- _Selected extract_:
==============================

Israeli authorities have intentionally denied ill Palestinian prisoners access to medical care, leaving them to face deteriorating health and potential death as a result, a new report says.
The Palestinian Detainees and Ex-Detainees Commission said in a report on Wednesday that at least 10 prisoners were in very difficult health conditions in the Ramla prison hospital and many of them could not move without using wheelchairs.
It said those prisoners had been weakened so much that they had to rely on other prisoners to take a shower, change, eat, drink, and go through other routines.
The report also said that three hunger-striking prisoners were held in the isolation section of the hospital and that their health conditions were very disturbing due to the prolonged hunger strike — itself staged over harsh prison conditions.
The agency further named three other Palestinian prisoners whose health conditions have gravely deteriorated due deliberate medical negligence by the Israel prison authorities.
Mwaffaq Arrouq, 76, is suffering from stomach and liver cancer and his life is at stake. Although he urgently needs chemotherapy sessions, the Israel authorities in Negev prison are denying him such care.

==============================

(Lines contained in a dataset)

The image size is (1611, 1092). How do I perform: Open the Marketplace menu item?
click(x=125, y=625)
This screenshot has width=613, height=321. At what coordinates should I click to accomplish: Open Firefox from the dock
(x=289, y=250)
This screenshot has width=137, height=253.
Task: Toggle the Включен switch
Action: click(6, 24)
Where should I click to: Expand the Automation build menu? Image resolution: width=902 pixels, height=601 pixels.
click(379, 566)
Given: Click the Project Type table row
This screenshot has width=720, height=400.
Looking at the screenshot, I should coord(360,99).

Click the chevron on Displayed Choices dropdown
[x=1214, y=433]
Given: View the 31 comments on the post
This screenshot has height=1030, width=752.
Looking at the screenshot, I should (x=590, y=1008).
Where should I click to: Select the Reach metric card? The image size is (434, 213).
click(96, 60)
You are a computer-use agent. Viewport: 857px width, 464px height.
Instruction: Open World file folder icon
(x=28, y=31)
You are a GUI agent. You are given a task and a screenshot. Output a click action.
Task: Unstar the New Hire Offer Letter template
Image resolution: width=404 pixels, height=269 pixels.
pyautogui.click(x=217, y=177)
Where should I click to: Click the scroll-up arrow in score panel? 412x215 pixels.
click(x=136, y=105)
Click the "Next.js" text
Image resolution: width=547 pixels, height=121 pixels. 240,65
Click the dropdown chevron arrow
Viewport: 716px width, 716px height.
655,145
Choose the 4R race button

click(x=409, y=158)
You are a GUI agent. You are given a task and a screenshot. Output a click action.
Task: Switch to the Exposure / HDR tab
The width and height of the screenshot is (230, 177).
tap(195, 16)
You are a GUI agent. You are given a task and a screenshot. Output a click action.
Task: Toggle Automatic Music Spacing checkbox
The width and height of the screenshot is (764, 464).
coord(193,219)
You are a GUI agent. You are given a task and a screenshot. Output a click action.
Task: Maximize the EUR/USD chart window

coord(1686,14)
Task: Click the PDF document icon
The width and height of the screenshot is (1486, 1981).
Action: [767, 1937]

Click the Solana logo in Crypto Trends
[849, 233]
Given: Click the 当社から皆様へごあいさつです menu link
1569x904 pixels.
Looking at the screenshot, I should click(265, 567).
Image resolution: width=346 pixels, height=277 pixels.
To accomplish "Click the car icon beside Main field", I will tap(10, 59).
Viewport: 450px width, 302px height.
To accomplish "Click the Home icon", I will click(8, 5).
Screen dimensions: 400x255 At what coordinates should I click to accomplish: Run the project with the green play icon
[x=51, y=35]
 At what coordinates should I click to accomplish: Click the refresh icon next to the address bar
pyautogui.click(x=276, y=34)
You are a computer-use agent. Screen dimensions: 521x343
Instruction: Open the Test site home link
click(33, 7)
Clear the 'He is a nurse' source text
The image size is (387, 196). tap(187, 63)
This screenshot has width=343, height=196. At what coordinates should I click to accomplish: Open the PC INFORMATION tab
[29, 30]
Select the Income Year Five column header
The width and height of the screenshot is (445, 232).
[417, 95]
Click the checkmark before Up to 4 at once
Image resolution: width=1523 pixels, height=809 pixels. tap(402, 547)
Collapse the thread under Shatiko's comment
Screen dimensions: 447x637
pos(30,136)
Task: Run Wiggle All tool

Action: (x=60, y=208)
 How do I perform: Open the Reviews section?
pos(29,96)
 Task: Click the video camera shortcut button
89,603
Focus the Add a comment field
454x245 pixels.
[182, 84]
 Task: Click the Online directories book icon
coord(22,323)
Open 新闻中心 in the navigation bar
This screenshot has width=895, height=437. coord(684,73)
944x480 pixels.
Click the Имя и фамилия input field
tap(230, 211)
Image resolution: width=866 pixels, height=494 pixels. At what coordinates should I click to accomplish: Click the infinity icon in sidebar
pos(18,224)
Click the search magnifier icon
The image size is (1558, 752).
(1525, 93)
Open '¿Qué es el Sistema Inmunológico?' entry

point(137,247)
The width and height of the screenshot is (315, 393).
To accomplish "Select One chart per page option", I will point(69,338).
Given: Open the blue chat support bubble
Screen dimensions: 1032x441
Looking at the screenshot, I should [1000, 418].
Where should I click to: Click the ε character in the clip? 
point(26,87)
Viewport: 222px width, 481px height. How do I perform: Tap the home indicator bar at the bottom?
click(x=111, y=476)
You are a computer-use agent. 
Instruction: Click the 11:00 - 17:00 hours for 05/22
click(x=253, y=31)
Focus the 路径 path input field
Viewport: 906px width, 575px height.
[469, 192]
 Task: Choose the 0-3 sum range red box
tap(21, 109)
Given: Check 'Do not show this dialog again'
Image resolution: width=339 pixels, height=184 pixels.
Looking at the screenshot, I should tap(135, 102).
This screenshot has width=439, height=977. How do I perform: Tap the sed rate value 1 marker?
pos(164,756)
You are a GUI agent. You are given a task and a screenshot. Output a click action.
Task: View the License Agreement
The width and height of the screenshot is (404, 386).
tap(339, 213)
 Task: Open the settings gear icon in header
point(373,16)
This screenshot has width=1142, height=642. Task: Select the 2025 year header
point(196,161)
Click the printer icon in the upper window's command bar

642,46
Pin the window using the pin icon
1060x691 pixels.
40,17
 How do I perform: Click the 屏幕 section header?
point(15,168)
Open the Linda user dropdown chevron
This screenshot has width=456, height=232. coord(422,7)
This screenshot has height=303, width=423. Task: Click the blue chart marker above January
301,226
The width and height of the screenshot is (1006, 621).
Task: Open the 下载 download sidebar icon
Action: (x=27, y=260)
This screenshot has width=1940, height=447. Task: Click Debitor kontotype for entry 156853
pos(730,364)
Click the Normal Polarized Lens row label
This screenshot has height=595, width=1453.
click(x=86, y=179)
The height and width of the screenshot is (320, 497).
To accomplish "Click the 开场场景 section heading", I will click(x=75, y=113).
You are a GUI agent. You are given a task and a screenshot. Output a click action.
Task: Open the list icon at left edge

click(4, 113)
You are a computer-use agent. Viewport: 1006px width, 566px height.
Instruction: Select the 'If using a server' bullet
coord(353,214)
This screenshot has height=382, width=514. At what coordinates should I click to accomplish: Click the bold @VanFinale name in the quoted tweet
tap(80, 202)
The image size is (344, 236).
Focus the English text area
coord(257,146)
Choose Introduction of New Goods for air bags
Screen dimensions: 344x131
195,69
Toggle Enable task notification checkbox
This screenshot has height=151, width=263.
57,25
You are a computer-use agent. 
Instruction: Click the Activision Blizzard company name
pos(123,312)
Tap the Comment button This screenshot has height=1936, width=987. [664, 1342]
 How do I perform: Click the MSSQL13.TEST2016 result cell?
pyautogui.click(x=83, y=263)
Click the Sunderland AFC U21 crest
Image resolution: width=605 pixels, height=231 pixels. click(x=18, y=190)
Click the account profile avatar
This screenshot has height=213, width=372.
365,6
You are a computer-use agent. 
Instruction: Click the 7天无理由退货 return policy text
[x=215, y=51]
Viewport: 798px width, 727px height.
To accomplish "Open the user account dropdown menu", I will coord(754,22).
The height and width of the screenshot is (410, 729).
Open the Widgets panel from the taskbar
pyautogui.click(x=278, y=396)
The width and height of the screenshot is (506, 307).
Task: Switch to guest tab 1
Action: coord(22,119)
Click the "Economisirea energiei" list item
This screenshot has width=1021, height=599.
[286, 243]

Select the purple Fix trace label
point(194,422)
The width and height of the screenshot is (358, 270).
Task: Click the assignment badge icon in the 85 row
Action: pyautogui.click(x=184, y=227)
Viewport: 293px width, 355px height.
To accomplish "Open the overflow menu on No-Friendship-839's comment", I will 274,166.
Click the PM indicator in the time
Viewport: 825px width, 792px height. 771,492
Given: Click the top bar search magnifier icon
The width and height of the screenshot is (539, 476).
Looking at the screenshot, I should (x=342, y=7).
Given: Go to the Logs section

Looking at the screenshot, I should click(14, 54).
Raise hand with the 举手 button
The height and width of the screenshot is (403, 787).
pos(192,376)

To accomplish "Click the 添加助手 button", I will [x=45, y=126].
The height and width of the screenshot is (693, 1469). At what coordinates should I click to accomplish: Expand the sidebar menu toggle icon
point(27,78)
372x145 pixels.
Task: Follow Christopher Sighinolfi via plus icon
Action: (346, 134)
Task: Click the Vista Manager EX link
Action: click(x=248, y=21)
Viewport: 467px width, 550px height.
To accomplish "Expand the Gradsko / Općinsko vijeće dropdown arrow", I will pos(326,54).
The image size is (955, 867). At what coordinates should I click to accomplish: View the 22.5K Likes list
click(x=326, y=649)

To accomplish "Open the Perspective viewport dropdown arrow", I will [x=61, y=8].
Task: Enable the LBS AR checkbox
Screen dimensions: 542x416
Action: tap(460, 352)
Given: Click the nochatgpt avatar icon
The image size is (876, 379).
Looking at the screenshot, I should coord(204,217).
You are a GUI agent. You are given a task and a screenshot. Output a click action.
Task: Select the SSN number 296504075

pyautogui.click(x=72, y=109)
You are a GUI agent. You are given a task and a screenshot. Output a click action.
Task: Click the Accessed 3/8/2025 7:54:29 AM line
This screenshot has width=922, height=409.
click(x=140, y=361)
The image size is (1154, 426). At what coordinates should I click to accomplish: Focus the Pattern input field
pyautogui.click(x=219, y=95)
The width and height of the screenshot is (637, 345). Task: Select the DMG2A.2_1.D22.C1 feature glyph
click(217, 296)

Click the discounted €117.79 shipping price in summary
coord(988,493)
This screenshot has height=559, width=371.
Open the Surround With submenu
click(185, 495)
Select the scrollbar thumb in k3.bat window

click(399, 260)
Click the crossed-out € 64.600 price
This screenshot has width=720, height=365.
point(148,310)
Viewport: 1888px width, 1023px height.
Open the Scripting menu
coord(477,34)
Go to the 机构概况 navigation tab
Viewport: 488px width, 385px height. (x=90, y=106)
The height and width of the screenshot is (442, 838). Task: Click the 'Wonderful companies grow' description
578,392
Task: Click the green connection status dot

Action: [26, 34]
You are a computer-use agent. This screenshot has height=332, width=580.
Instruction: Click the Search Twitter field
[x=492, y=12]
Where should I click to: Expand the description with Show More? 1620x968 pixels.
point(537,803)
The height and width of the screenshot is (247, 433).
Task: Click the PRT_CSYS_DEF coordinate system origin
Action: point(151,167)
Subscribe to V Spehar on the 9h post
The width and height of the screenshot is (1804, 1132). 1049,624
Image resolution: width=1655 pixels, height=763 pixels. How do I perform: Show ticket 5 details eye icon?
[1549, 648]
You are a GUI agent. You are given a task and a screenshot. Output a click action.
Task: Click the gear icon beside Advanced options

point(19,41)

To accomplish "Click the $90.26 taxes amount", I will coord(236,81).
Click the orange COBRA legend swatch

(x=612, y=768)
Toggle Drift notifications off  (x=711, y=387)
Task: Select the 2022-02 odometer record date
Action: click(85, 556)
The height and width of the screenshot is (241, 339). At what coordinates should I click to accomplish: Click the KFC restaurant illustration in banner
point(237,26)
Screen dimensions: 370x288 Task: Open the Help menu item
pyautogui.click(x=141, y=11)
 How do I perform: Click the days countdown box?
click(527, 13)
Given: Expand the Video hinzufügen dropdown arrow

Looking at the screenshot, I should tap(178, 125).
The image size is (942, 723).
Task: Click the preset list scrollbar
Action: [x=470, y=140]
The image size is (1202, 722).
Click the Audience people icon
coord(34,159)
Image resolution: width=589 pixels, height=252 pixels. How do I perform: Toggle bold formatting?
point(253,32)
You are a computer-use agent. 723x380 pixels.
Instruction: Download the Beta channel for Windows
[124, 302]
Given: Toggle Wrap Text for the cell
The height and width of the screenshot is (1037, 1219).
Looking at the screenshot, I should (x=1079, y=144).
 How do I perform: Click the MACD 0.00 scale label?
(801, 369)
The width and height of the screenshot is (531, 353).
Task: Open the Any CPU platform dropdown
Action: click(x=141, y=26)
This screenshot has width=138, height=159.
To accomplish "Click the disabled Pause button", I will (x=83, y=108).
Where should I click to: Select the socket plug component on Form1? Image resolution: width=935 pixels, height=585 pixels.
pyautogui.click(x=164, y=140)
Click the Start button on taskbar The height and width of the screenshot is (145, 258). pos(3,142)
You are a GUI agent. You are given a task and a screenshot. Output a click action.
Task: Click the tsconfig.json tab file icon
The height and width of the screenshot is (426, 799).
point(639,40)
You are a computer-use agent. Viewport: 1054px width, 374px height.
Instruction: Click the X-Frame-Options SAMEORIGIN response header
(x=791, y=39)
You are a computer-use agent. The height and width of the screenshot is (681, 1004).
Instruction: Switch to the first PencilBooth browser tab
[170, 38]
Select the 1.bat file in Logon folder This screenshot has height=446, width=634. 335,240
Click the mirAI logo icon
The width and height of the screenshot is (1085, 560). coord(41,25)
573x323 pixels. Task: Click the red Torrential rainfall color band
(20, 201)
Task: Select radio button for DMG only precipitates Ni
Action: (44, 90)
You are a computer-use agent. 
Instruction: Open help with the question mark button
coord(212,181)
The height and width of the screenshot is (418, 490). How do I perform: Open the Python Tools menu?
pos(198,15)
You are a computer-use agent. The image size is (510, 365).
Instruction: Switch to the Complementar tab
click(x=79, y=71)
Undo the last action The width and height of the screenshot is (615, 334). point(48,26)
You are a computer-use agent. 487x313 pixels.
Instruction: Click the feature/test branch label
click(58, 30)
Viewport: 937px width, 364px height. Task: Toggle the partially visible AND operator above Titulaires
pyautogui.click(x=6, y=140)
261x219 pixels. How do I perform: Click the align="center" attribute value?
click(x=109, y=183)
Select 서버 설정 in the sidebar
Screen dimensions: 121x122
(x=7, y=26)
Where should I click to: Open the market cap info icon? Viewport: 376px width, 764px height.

==============================

- _Assigned task 1_:
Please set down the passage of the news report on prisoners' medical care from "Israeli authorities have" up to and including "harsh prison conditions.".
- _Assigned task 2_:
In the news report on prisoners' medical care, where are the three hunger-striking prisoners held?
- _Assigned task 3_:
Write what comes next in the news report on prisoners' medical care, picking up after its final sentence.
None of these lines is needed.

- _Answer space 1_:
Israeli authorities have intentionally denied ill Palestinian prisoners access to medical care, leaving them to face deteriorating health and potential death as a result, a new report says.
The Palestinian Detainees and Ex-Detainees Commission said in a report on Wednesday that at least 10 prisoners were in very difficult health conditions in the Ramla prison hospital and many of them could not move without using wheelchairs.
It said those prisoners had been weakened so much that they had to rely on other prisoners to take a shower, change, eat, drink, and go through other routines.
The report also said that three hunger-striking prisoners were held in the isolation section of the hospital and that their health conditions were very disturbing due to the prolonged hunger strike — itself staged over harsh prison conditions.

- _Answer space 2_:
In the isolation section of the hospital.

- _Answer space 3_:
Amal Taqatqa, 25, was injured by three live bullets during her arrest in 2014. She cannot stand for long hours since her wounded leg is worsening. The young woman needs orthopedic care, but Israeli authorities at Damon prison do not provide her the necessary treatment.
Rawan Samhan, 26, also behind bars in Damon, suffers from anemia, which causes her headaches and constant dizziness, and she needs urgent medical care, also not provided.
Recently, there have also been reports of Palestinian prisoners in various jails experiencing severe headaches as a result of the operation of mobile phone jammers. Authorities, however, keep ignoring the negative impacts of the devices on the prisoners’ health.
More than 7,000 Palestinians are reportedly held in Israeli jails. Hundreds of them have apparently been incarcerated under the practice of “administrative detention,” a policy under which Palestinian inmates are kept in Israeli detention centers without trial or charge.